The researchers at Harvard Law Schooland New York University, in their analysis called for a “One Health” approach, integrating multiple agencies to better govern human-animal interactions.
Ann Linder, a research fellow at Harvard Law School’s Brooks McCormick Jr. Animal Law & Policy Program, and Dale Jamieson, a professor at New York University’s Center for Environmental and Animal Protection in the Department of Environmental Studies said in the analysis, “Blind spots in biodefense,” which appeared in the journal Science.
The authors note that the Biden administration’s recent release of its National Biodefense Strategy (NBS-22), the first update since the COVID-19 pandemic began, frames threats as largely external to the United States.
“NBS-22 focuses primarily on bioterrorism and laboratory accidents, neglecting threats posed by routine practices of animal use and production inside the United States,” they write.
This oversight is significant, Linder and Jamieson observe, given the United States’ past and present when it comes to human-animal interface:
More zoonotic diseases originated in the United States than in any other country during the second half of the 20th century.
In 2022, the U.S. processed more than 10 billion livestock, the largest number ever recorded and an increase of 204 million over 2021.
The ongoing H5N1 avian influenza outbreak has left 58 million animals dead in backyard chicken coops and industrial farms in the U.S.
Since 2011, the U.S. has recorded more swine-origin influenza infections than any other country. Most occurred at state and county fairs, which attract 150 million visitors each year and where an estimated 18% of swine have tested positive.
Moreover, they add, the current patchwork of siloed agencies and authorities is marked by a lack of coordination, leaving significant gaps and areas of underregulation. In fact, of the many agencies that govern food animal production, the U.S. Department of Agriculture is the most important, but it has no authority to regulate on-farm animal production.

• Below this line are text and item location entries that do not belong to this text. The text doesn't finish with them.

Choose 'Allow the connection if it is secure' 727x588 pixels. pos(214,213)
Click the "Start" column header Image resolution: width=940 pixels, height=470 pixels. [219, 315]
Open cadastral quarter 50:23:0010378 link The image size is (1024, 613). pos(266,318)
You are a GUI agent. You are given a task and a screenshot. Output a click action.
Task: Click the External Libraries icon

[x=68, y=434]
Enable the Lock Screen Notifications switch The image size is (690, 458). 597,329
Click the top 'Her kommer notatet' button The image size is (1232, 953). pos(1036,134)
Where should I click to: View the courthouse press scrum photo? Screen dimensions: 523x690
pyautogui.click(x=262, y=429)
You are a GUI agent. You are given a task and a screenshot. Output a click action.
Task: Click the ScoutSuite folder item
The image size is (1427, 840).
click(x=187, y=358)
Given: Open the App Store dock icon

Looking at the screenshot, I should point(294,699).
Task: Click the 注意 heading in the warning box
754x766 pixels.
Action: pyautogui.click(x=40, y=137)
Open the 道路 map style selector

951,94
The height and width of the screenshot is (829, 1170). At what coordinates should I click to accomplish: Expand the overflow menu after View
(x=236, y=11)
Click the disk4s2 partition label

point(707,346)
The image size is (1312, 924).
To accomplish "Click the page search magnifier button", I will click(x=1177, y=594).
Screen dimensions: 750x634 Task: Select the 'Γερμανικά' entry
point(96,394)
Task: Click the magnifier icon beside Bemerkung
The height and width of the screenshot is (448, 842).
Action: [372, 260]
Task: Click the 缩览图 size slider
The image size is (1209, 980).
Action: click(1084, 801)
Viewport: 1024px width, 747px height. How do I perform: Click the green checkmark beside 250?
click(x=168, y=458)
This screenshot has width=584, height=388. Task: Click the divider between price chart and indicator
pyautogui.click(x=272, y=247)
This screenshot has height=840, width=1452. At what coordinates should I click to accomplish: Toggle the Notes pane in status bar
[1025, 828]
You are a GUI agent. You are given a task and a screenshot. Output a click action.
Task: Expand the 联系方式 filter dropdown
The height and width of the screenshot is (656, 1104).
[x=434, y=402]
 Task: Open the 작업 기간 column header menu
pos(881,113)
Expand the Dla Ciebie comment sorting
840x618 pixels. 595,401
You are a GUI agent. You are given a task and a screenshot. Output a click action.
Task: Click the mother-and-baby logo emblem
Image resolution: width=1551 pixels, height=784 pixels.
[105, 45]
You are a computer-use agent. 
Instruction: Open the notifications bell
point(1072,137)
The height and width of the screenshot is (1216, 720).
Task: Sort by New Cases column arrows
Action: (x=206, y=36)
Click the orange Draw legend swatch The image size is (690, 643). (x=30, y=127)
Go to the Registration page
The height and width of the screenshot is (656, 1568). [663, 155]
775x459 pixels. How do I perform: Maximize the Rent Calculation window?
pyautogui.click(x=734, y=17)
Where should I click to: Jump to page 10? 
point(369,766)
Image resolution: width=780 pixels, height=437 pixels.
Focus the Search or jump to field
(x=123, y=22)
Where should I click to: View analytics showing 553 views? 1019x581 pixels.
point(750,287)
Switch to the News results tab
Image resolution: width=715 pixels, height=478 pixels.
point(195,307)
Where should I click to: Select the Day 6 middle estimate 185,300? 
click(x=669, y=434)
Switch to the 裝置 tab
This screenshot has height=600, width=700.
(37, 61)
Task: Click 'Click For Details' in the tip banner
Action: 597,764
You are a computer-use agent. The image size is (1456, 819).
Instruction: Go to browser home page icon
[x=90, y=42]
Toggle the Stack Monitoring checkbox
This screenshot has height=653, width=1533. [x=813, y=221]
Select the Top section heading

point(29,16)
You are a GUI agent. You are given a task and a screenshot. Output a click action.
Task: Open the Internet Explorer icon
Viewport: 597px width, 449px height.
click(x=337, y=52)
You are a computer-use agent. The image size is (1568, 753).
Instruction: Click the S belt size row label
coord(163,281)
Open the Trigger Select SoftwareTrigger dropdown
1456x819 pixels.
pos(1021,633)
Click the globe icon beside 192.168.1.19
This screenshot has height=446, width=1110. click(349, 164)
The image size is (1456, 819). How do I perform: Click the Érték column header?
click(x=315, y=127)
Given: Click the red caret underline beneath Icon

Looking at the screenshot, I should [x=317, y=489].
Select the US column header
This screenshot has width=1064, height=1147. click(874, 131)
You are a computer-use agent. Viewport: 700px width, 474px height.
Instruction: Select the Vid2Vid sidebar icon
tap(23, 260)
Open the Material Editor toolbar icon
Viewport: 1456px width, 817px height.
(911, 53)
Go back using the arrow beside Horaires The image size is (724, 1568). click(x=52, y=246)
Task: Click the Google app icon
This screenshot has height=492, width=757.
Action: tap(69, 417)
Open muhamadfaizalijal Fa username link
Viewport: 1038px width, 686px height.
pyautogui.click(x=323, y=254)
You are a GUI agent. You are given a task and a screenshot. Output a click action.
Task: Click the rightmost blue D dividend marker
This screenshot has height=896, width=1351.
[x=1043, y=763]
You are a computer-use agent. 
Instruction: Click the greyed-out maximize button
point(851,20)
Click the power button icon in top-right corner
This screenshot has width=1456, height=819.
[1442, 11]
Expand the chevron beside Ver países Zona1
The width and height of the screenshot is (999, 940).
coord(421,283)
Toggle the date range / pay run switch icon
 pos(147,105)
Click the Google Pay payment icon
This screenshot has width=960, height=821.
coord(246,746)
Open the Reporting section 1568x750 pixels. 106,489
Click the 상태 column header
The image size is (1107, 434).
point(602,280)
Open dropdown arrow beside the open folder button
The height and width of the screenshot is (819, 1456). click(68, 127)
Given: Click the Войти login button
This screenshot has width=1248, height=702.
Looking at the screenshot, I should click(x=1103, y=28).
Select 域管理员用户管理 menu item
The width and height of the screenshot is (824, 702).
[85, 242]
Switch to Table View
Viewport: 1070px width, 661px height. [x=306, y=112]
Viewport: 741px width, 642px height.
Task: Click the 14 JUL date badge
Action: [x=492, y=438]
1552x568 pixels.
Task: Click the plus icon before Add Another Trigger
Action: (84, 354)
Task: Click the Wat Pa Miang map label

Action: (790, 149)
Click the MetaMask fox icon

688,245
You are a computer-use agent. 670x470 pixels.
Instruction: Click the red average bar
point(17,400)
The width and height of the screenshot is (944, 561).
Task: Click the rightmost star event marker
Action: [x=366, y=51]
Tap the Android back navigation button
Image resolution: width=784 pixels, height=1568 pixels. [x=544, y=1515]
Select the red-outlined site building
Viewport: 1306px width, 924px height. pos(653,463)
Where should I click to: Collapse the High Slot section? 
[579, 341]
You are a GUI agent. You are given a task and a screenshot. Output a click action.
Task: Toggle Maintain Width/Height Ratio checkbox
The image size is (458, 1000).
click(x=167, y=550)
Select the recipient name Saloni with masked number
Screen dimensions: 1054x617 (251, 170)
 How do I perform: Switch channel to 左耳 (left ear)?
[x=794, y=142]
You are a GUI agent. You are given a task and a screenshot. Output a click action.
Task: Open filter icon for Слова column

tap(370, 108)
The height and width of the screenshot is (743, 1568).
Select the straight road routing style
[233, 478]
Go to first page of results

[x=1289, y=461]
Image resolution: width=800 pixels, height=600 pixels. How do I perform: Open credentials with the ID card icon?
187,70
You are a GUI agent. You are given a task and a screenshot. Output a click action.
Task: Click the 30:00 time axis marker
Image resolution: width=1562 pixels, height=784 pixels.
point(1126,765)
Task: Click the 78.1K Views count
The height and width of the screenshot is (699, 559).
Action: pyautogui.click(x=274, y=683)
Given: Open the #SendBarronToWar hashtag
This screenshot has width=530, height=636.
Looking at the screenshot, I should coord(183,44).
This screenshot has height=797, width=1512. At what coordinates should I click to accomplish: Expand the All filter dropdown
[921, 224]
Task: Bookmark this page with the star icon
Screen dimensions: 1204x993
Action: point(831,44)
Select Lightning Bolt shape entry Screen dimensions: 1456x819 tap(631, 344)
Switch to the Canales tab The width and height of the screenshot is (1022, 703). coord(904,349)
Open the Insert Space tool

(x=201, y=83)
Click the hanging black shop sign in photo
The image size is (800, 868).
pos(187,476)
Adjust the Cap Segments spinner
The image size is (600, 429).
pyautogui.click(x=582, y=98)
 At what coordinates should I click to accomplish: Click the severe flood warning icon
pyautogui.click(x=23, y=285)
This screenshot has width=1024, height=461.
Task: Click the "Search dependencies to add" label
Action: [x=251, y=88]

The authors call for rebuilding from the ground up the U.S. regulatory system in order to combat zoonotic disease risk.
“What is needed is not simply for agencies to do their jobs better or to paper over the gaps, but a fundamental restructuring of the way that human–animal interfaces are governed,” Linder and Jamieson urge. “A One Health approach, which NBS-22 claims as its guiding principle, would take the health of other living things not merely as the occasional means or obstacles to human health, but as continuous with it. The first step in implementing such an approach would be to create a high-level process for integrating the broken mosaic of multiple agencies, with their unclear and sometimes competing mandates, into an effective, comprehensive regime.”
The editorial is based on research from the Live Animal Markets Project, which is examining global policy responses to animal markets and their role in zoonotic disease transmission. The project includes 15 individual country case studies involving local collaborators, partner institutions, and members of the core research team. The project aims to provide a comprehensive assessment that will aid policymakers, contribute to public education about zoonotic risks, and support the human health and animal protection communities. The project is led by researchers from Harvard Law School’s Brooks McCormick Jr. Animal Law & Policy Program, and New York University’s Center for Environmental and Animal Protection, and involves researchers and institutions from around the world. Kristen Stilt, Arthur Caplan, Chris Green, Bonnie Nadzam, and Valerie Wilson McCarthy contributed to this editorial.